Let us look at an example:  "able was i ere i saw elba", first we need to check whether first and last characters are equal or not, if yes, solution lies in finding whether "*ble was i ere i saw elb*" is a palindrome or not. The process goes on, until we reduce the problem to Null or Single Character. During the process if any  iteration if the condition is not met , we can conclude that it is not a "Palindrome".

User defined R Function is coded below:

First Function - "palindromecal" is a function which deals with recursive solution and 2nd function is a calling function which would be do some house keeping stuff before calling the recursive function.

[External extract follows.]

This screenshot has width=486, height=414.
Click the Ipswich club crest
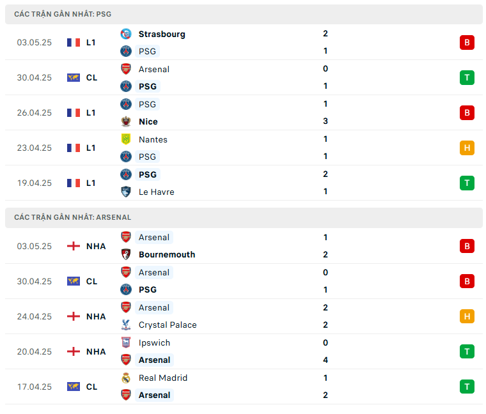coord(126,342)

# Palindrome Recursive Function 
palindromecal <- function(str.refined) {
ans <<- FALSE
#print(str.refined)

if (nchar(str.refined) %in% c(0,1)){

ans <<- TRUE
#print('BASE CASE')
#print(ans)
}
else if(substr(str.refined,1,1)==substr(str.refined,nchar(str.refined),nchar(str.refined))) {

#print('RECURSIVE CASE')
#print(ans)
str.refined.small <- substr(str.refined,2,nchar(str.refined)-1)
palindromecal(str.refined.small)
}

"<<-"  has been used to set the reference in the global environment so as to avoid any scoping issues in recursive calls.

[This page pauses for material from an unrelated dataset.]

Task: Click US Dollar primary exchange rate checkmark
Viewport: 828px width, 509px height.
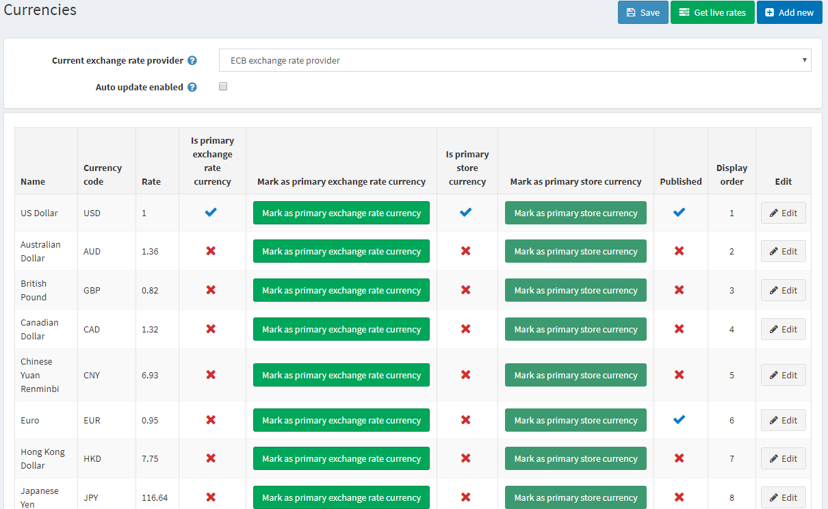Action: tap(211, 213)
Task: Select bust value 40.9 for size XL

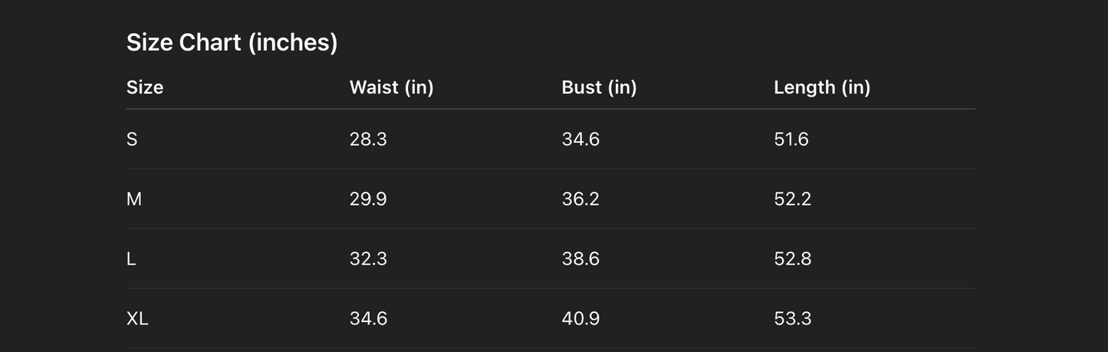Action: tap(580, 319)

# Palindrome Calling Function  

 palindrome <- function(astr) {
   
  # house keepging removing blanks and punctuation etc through a pattern
  # make all to lower case 
 
  regex <- "^[ \t]+|[ \t]+$|\\.|\\'|[ \t]+|,|!|-"
  astr.clean <- gsub(regex,'',astr)
  str.refined <- tolower(astr.clean)
  shortstring <- palindromecal(str.refined)
  return(shortstring)
}


Test cases are shown for reference:
# Test1 :: True

palindrome('aa')
# > palindrome('aa')
# [1] TRUE
palindrome('A but tuba.')
# > palindrome('A but tuba.')
# [1] TRUE
palindrome('A man, a plan, a cat, a ham, a yak, a yam, a hat, a canal-Panama!')
# > palindrome('A man, a plan, a cat, a ham, a yak, a yam, a hat, a canal-Panama!')
# [1] TRUE
palindrome(' ')
# > palindrome(' ')
# [1] TRUE
palindrome('aaaabbaaaa')
# > palindrome('aaaabbaaaa')

# Test2 :: False

palindrome('..a.....b')
# > palindrome('..a.....b')
# [1] FALSE
palindrome('abcdefghijklmnopqrstuvwxyz')
# > palindrome('abcdefghijklmnopqrstuvwxyz')
# [1] FALSE


Lastly any R discussion would be incomplete without a reference to the vectorization, this function can be used with other standard vector functions such as "lapply and sapply".

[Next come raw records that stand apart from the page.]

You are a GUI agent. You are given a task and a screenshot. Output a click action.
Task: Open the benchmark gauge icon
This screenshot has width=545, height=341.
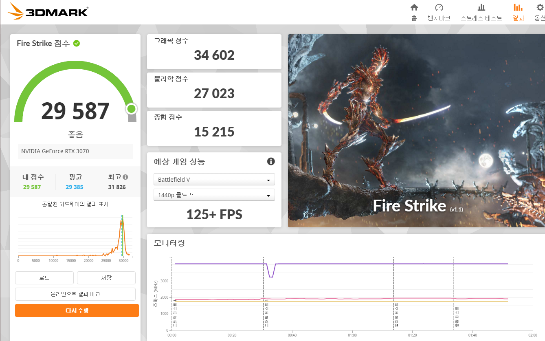(x=439, y=7)
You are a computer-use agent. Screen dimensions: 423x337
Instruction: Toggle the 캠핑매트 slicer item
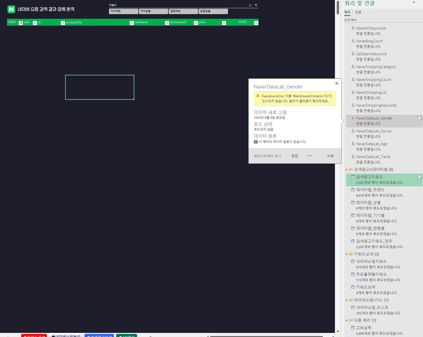click(183, 11)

list.string <- list('abc',"aa",'aaa','ab')
list.new  <- lapply(list.string,palindrome)
vec.new  <- sapply(list.string,palindrome)

# > vec.new
# [1] FALSE  TRUE  TRUE FALSE

This  piece may not have any use in any standard data analytics situations, but it can be concluded that R can be used for advanced text manipulations which is done by other languages such as Python, Perl, C or Java.